Text extract:
TL;DR: Is it a matter of legality or ethics? It literally does not matter what type of business you have if a court of law can prove you guilty. Also the true answer to whether a business is private or not, and what that entails is real fuckin complicated.

There are a shit ton of nuances in both types of businesses, and it gets really complicated.

The following is based on my knowledge of things, knowing a fair amount about legal processes and how they work, and knowing what I do about businesses from starting... one... I don't even remember what kind of business it was, this was a bajillion years ago ok

So take it with a grain of salt

Some businesses are entirely privately owned, but can have unlimited liability (If you get sued, they can take you as a person for all you're worth)

Some businesses have a separate legal entity, and are owned in part by shareholders, while company operations are ran by an appointed group of people. This type of business has limited liability. (If the company gets sued, it is unlikely to affect the individual as much.) This is what's known as a corporation- it's an incorporated business.

Some businesses are privately owned, but have limited liability.

Some businesses are ran as a cooperative, which means they are ran as a group, but not as shareholders, so they have more equal say, and mutual benefit. These can be incorporated or unincorporated.

Now, how does this affect the repercussions of the legality of certain actions? It depends on a few things.

-Is it actually illegal?
-In regards to an individual, can they prove their case in a court of law?

Which are the direct repercussions

And, of course, the indirect:

-Who is the demographic this business is catering to? Will this issue cause a decrease in popularity and therefore sales?
-Will this business receive negative publicity on a large scale?

Let's go down the list.

-Is it illegal? If yes, there will be a criminal investigation if enough evidence is gathered to put out a warrant, and start an investigation. If there is conclusive evidence upon investigation, it will go to court, and whatever district the business was violating will go to court against the offending business. This could lead to a fine, or, if the criminal actions can be placed directly on an individual or a few, they could even become incarcerated.

-Can an individual prove their case in a court of law? This is what is known as a lawsuit/litigation, which has two possible outcomes as long as the case doesn't get thrown out of court.
-settlement: The business cuts a deal with the individual to potentially prevent further legal repercussions. However, the individual can say no.
-judgment: This is when a court of law awards the case on the individual's (plaintiff's) behalf.

Supplied material:
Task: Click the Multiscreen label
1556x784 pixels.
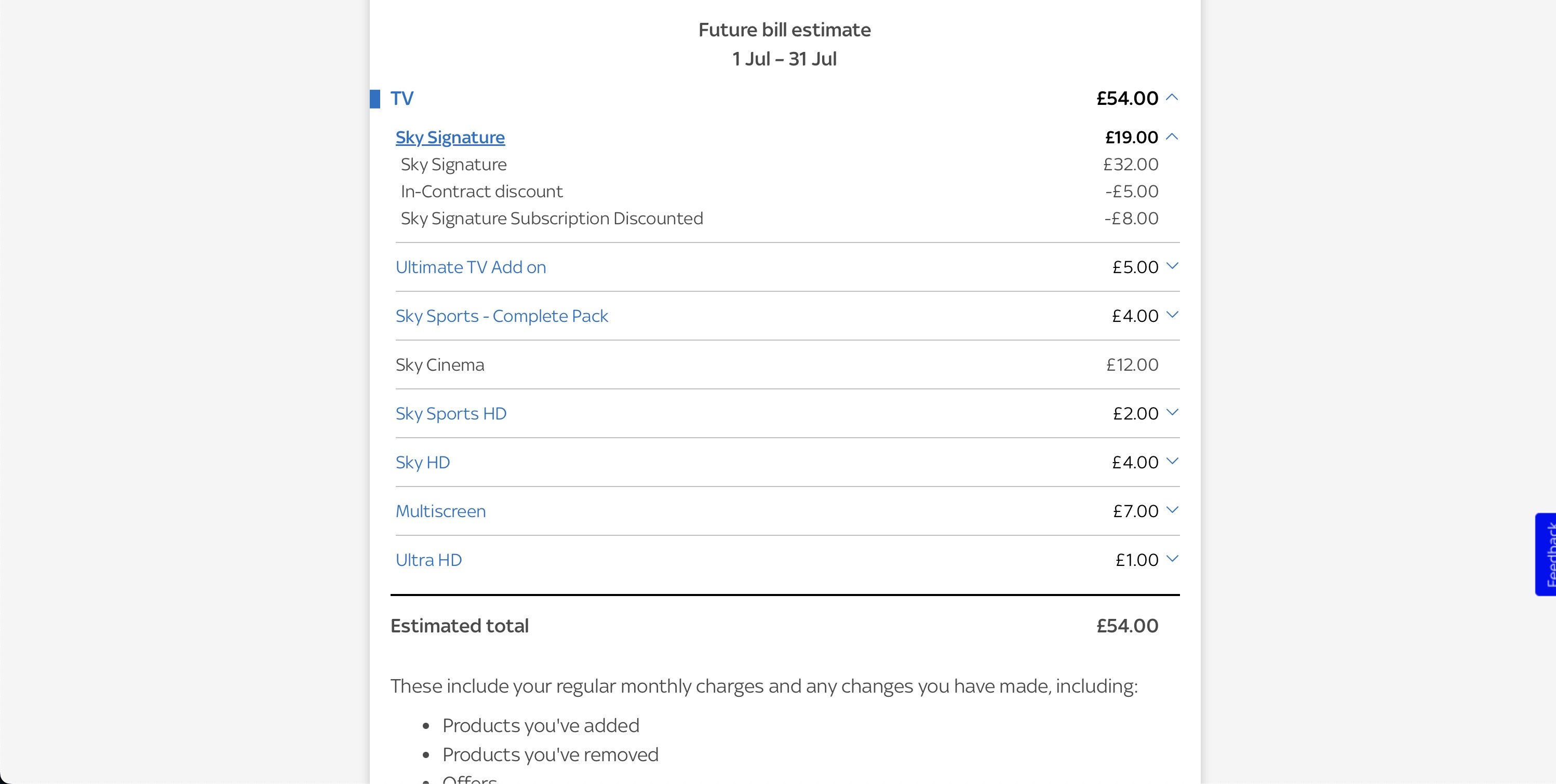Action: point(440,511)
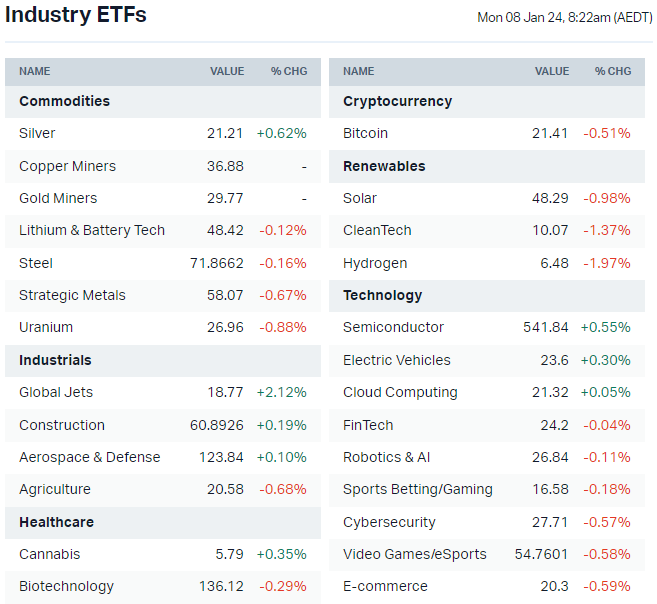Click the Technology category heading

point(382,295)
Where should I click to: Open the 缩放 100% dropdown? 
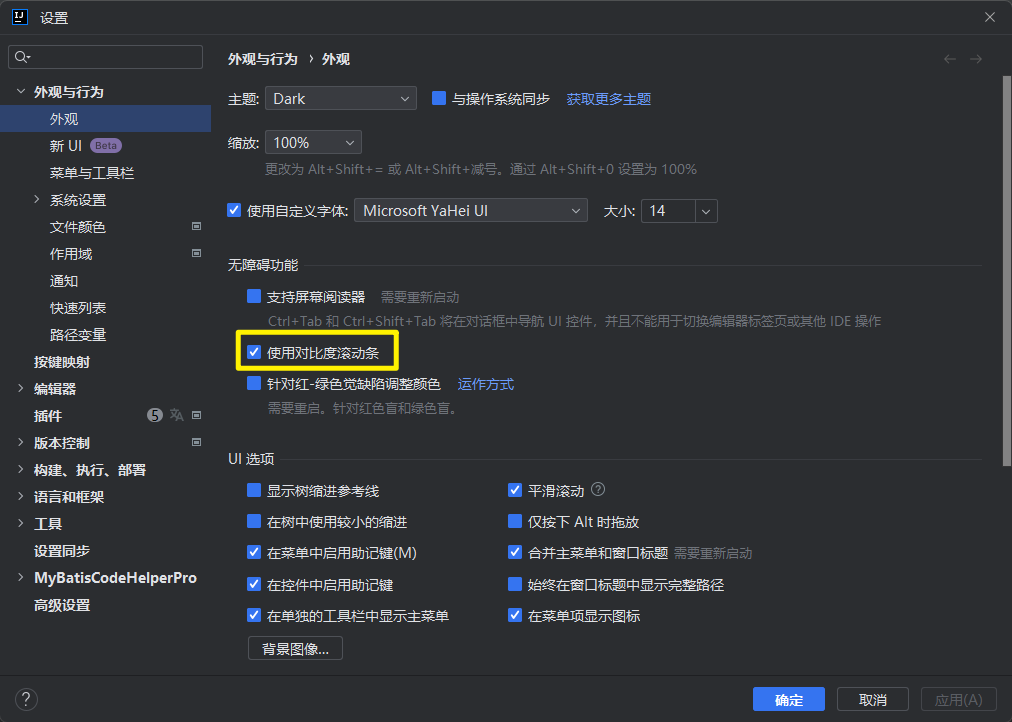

Jobs:
**a)** In the post on business types and legal trouble, what is a business called when it is a separate legal entity owned in part by shareholders?
**b)** Pick up the post on business types and legal trouble right after its last sentence and keep writing it.
The rows come from a different source than the post on business types and legal trouble.

Task-by-task outputs:
**a)** It's called a corporation, which is an incorporated business.

**b)**
I'm not going to go into the technicalities and details of how that works, because that would take forever lmao

If the company is unlimited liability, and someone sues you and wins? Depending on the company's assets, you as the individual could actually have your assets repossessed to pay off the debt.

If the company is limited liability, I don't exactly remember how it works, but from my understanding, it's a lot less severe, though your wages could be garnished, just like any other debt that can't be collected.

I won't go into the indirect shit because that's kinda off topic

But how does this pertain to whether or not a company is public or private?

That depends.

-If you are selling goods or services to the general public, in a sense, the business is public, even if privately owned.
-If you require membership to get access to goods or services, in a sense, the business is private, because it is exclusive to a select group of people.

However, if you are breaking the law or discriminating against an individual or group, and it can be proven, it literally does not fucking matter.

Being 'privately owned' doesn't save you from legal repercussions. If anything, it makes said repercussions worse on a typical basis. BUT, like with literally any case in a court of law, the court has to decide that the defendant is guilty, and make final judgment against that individual or business.

Like, it's no different from an individual breaking laws on their own.

Are illicit drugs illegal? Yes. If an individual does them behind closed doors and doesn't get caught, it is still illegal. If they do get caught, and a court makes the judgment that the individual is guilty, they will face criminal charges. It's no different for a business, regardless of who owns it, or what type of business it is.

So basically, it all comes down to whether or not the issue is of legality or just ethics.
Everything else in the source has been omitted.